→ Fragmento de origen:
▼

A partir de los tres o cuatro años, nos mudamos a la casa de Camino Carrasco 4459 esquina Pirán. Según muestra el Google Earth la casa está tal cual aquella época en su disposición. En ese tiempo era una calle angosta. Su ensanche tal cual es ahora lo vimos nacer años después. Enfrente era todo un
campo que iba desde Pirán hasta Estado de Israel,  y desde Cno.  Carrasco hasta Mallorca. (se puede visualizar todo con la aplicación Google Maps). Era lo que había quedado de una quinta que fué en sus tiempos. Era nuestro mundo. Allí se desarrollaban nuestros juegos y travesuras y sus límites eran pocas veces traspuestos en la vida diaria. Hoy se encuentra totalmente urbanizado por unos complejos habitacionales. ¿Casualidad? ¿Otra vez el Telar de la Historia? Hoy, en uno de esos edificios, vive Pablo, el primero de la familia que logró romper el muro del exilio al que lo obligué hace 41 años  junto con su propia familia. Una de mis “hilachas”, hoy fibra por derecho propio y natural, integra la tela de la historia que teje el caprichoso, ¿o no?, telar en ese mismo lugar.
Se amontonan atropellada y desordenadamente mil recuerdos que trataré de desenredar, aunque sea algunos, los que la emoción me deje al menos.

▲

→ Instrucciones:
[A] Según el fragmento sobre la casa de Camino Carrasco, ¿qué ocupa hoy el campo que estaba enfrente?
[B] Traduce al inglés esta oración del fragmento sobre la casa de Camino Carrasco: "Hoy se encuentra totalmente urbanizado por unos complejos habitacionales."
[C] Prosigue el fragmento sobre la casa de Camino Carrasco a partir de su última oración.

→ Material proporcionado:
▼

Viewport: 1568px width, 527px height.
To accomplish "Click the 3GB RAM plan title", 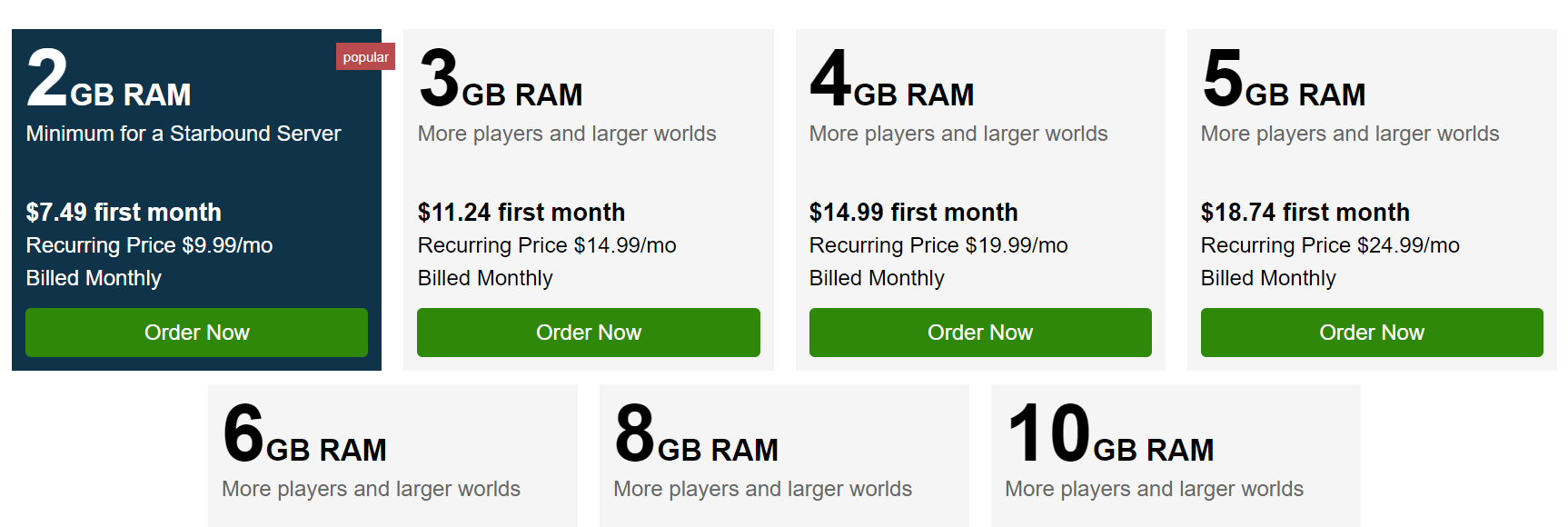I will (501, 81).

▲

→ Las respuestas:
[A] Hoy está totalmente urbanizado por unos complejos habitacionales.

[B] Today it is completely built up with some housing complexes.

[C]
En ese terreno que era de nadie y por tanto de todos se habían construido cuatro canchas de fútbol. Justo enfrente de casa la del Rápido Aguacero Football Club. El cuadro del cual por cercanías, Aguacero era la otra cuadra de Pirán, éramos hinchas fervientes. Un poco más allá la del Irún. Otra de las calles del barrio. Separada por una pequeña laguna y en dirección a Mallorca la del Perez Galdós cuadro que llevaba el nombre de la calle homónima y era la paralela a Cno. Carrasco. Hacia el lado de Estado de Israel, la cancha del Puente, cuadro de la zona que llegó  a militar en la Divisional Extra de la AUF. Un poco más allá de Emilio Castelar, el enorme predio se resolvía en una tremenda cava. Terreno arcilloso que había sido excavado para usar la tierra como materia prima para hacer ladrillos. En la zona teníamos dos enormes fábricas, la Andrés Deus y la Carrasco. Ya no se extraía nada de allí pero había quedado una cava de unos dos metros de profundidad que llegaba hasta Mallorca y proponía un paisaje totalmente distinto. Teníamos expresamente prohibido llegar a tan inconmensurable distancia de casa, en parte porque era un terreno donde no transitaba gente y porque en la calle Mallorca se levantaba un Instituto, (Colonia), de menores que estaban allí recluidos por haber cometido algún delito. Como la seguridad en esa colonia era casi inexistente, se escapaban cuando querían lo cual ponía cierta cuota de peligro para el barrio. Se decía años después que uno de sus “visitantes” había sido el Mincho Martincorena que se hizo famoso en el mundo del hampa por haber integrado la banda de Vilariño, hampón de la “pesada” de Buenos Aires. Años después, ya “recibido” en la universidad del hampa porteña, anduvo haciendo destrozos en Montevideo al punto que por meses no se hablaba de otra cosa. La policía de Montevideo no estaba preparada para enfrentar ese tipo de delincuencia y le costó un enorme esfuerzo combatirlo. Para no hacerla larga, porque da para una historia separadamente, sus días terminaron en un rancho que ocupaba el canchero del club Salus allá por el Paso Molino donde se había refugiado. Allí lo acorraló la Metropolitana al mando del entonces Capitán Ballestrino y literalmente lo cortó en pedazos con ráfagas de ametralladora.
Rebobinando: el campo era nuestro lugar preferido para jugar a la pelota, remontar cometas llegada la primavera y toda clase de juegos que elucubrábamos en nuestra sana e inocente infancia.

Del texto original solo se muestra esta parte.